Retype, exactly as written, every line from the one containing "Instruction: Open the" through the last line of the records below, both included; skip the pictures.
BEGIN Available records
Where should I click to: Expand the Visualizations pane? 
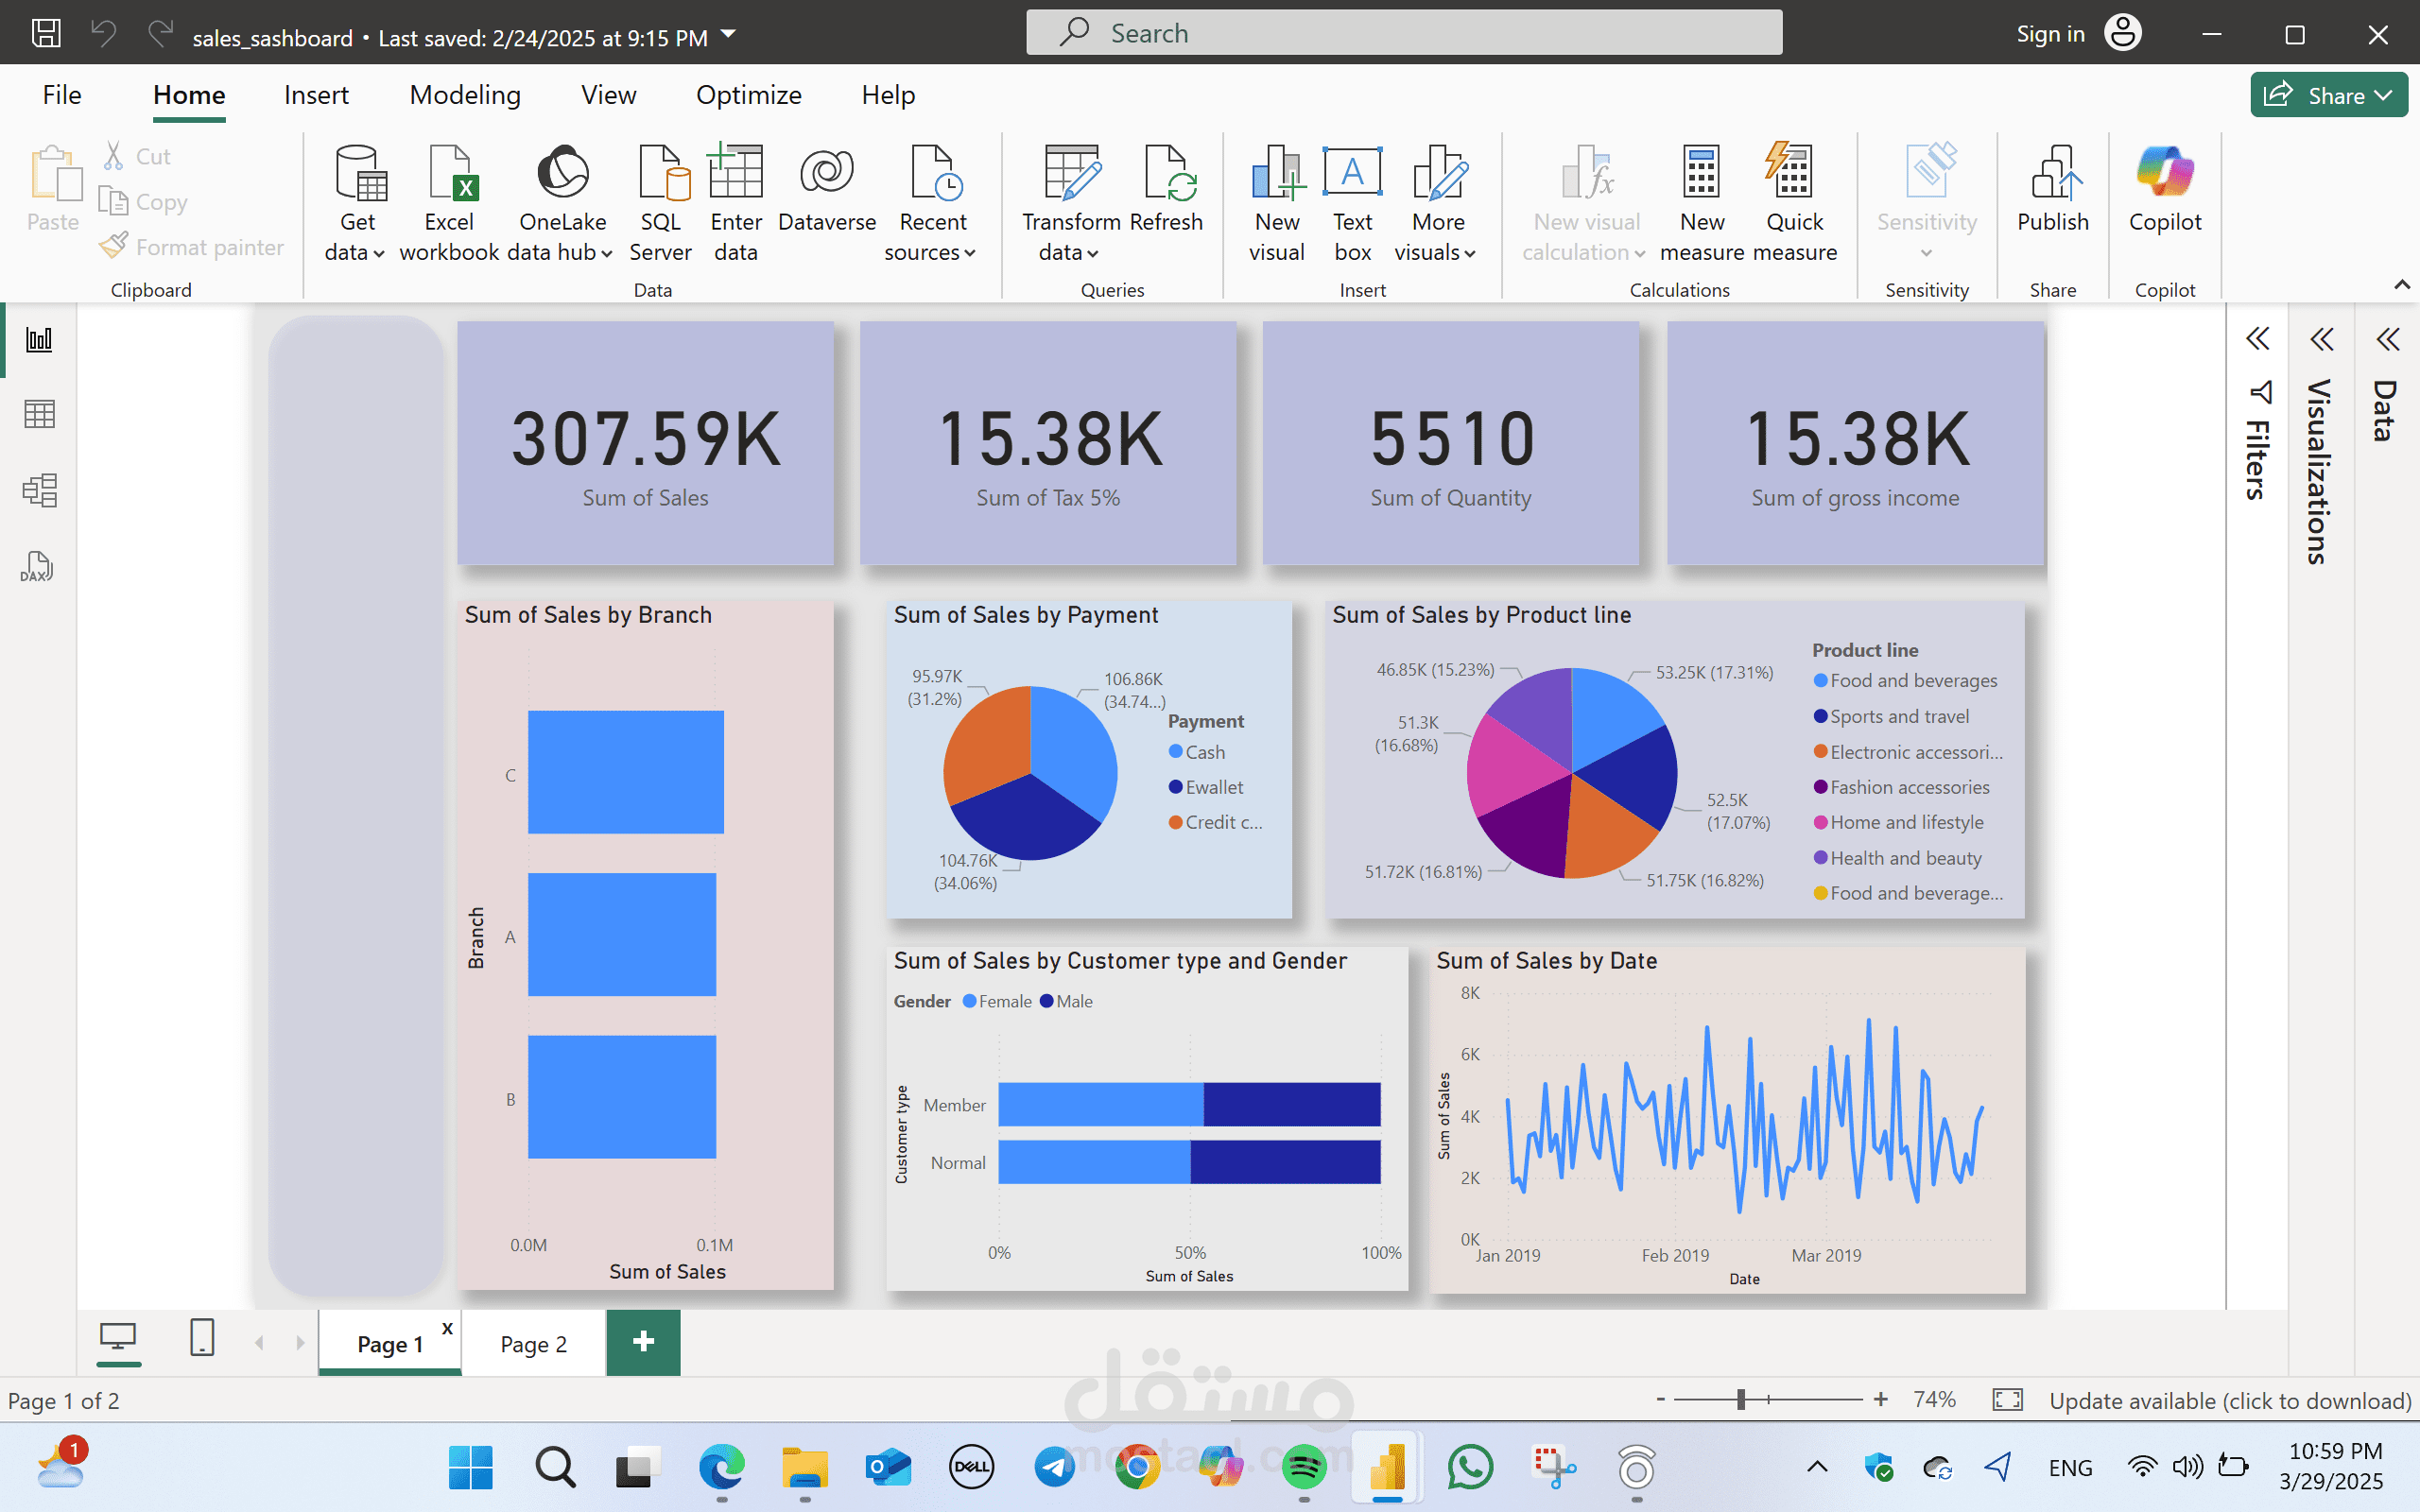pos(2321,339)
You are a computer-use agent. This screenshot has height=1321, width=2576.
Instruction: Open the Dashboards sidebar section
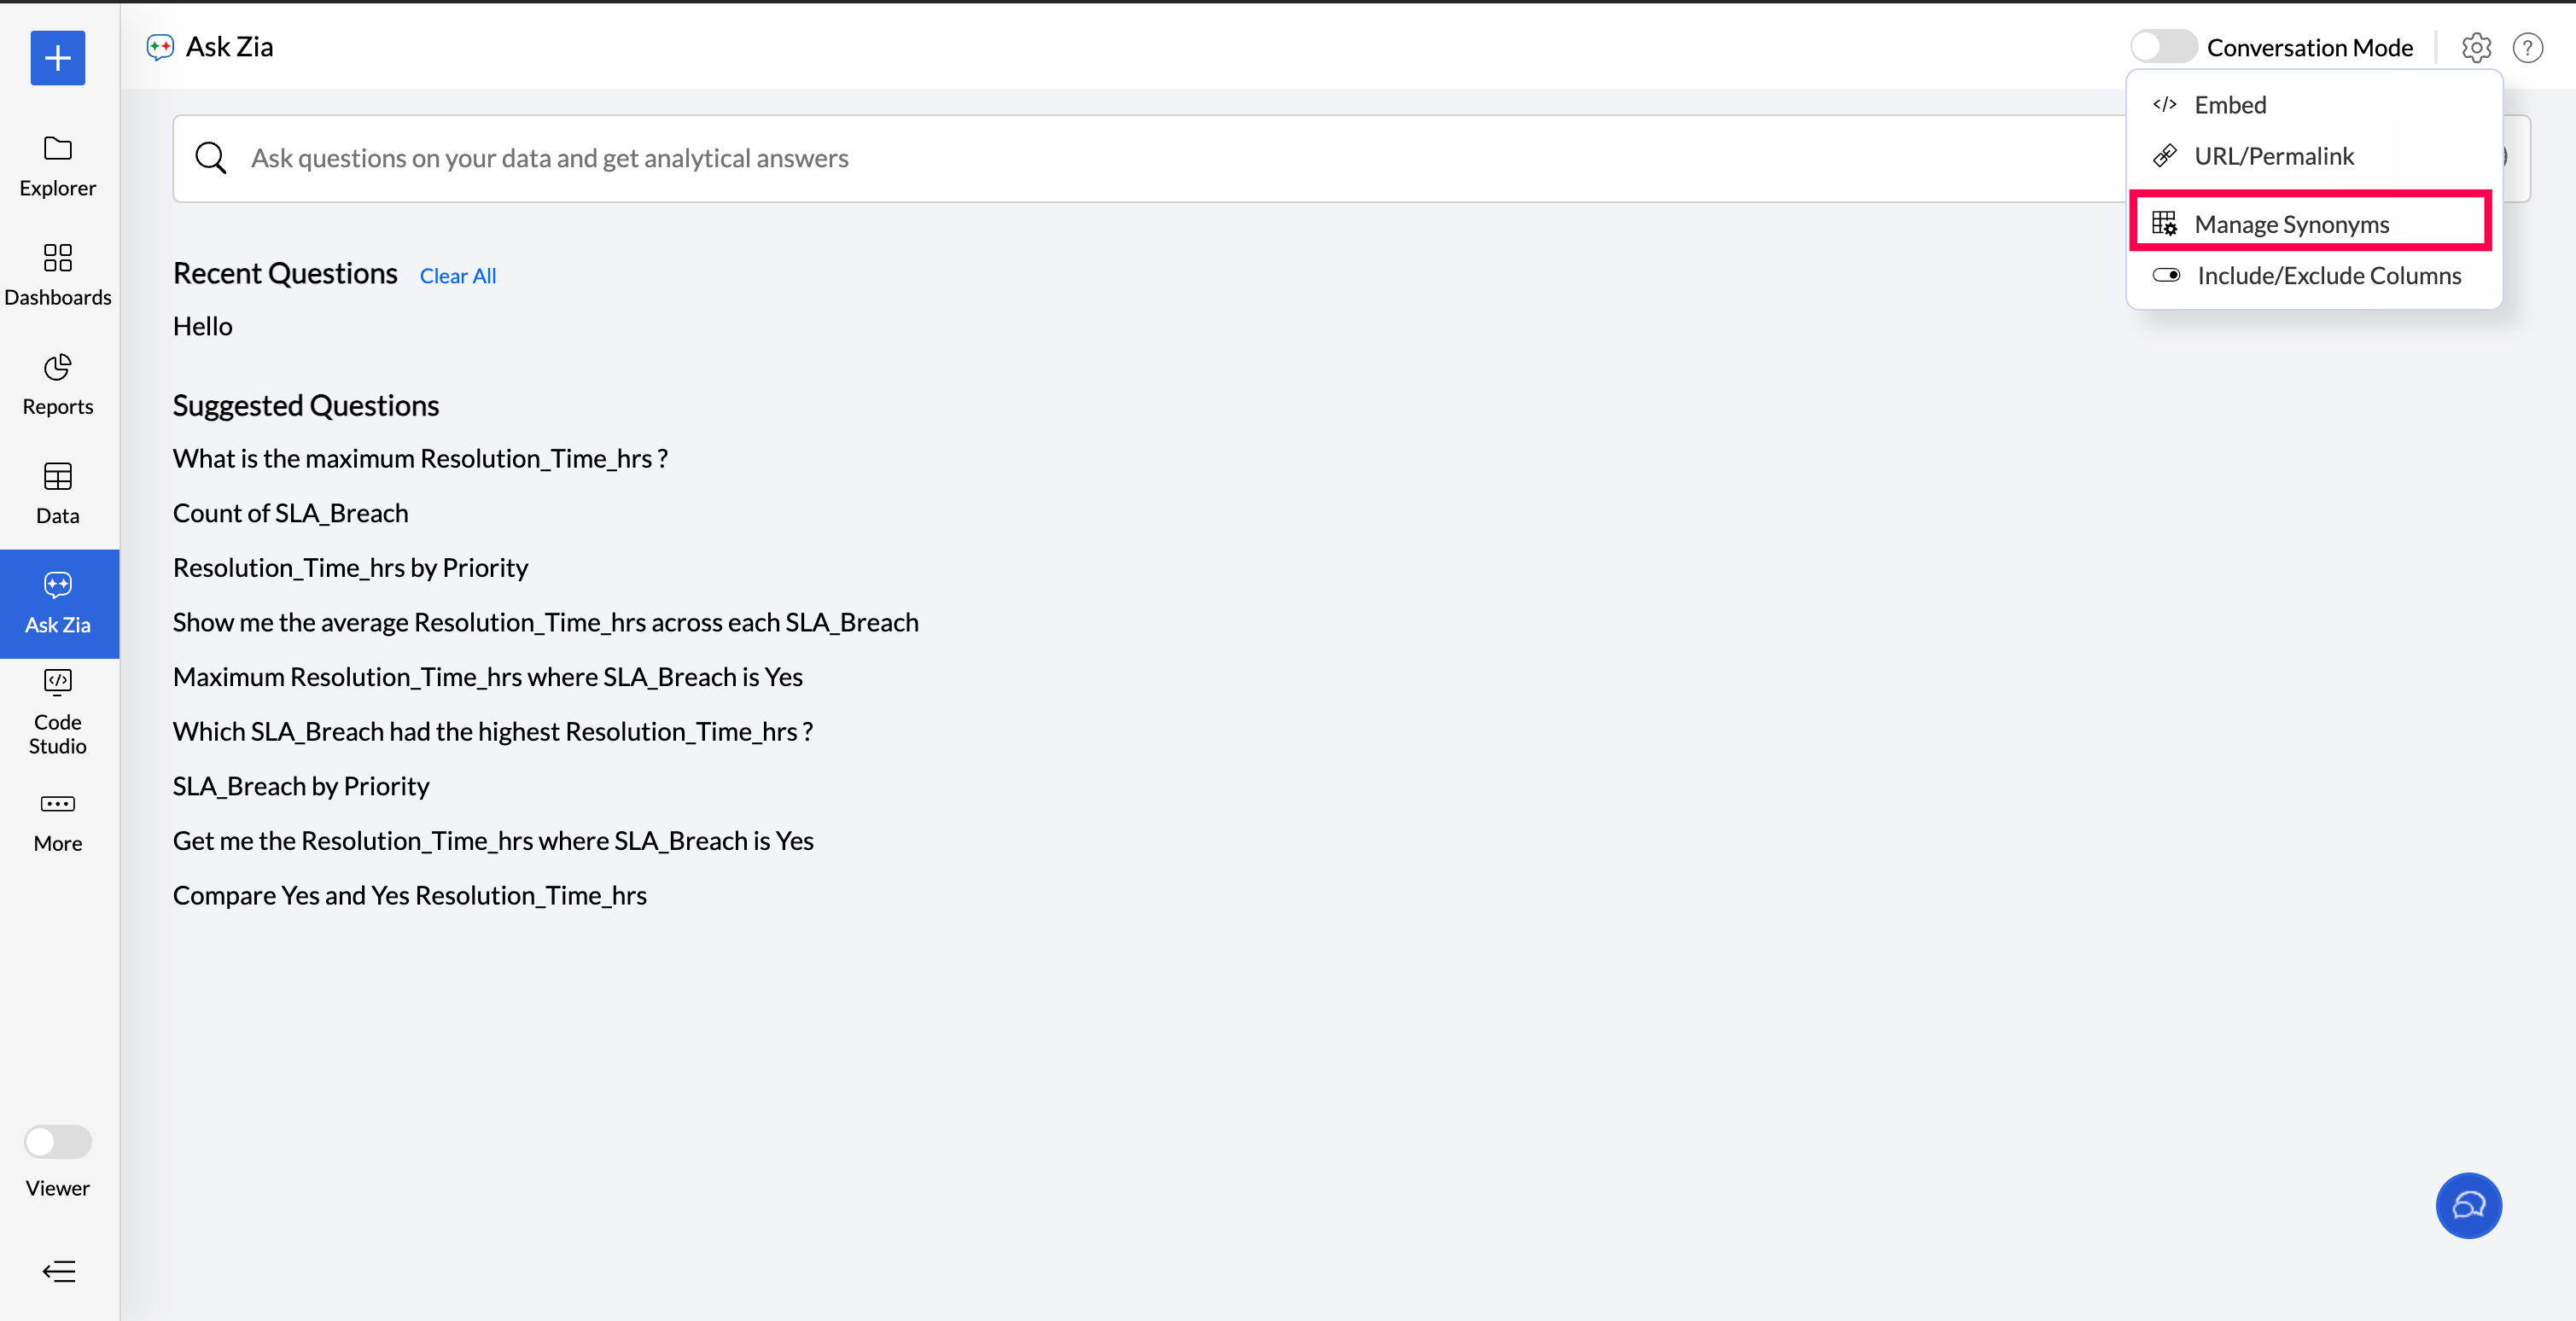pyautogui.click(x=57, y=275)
END Available records
Answer to this problem:
Instruction: Open the Dashboards sidebar section
pyautogui.click(x=57, y=275)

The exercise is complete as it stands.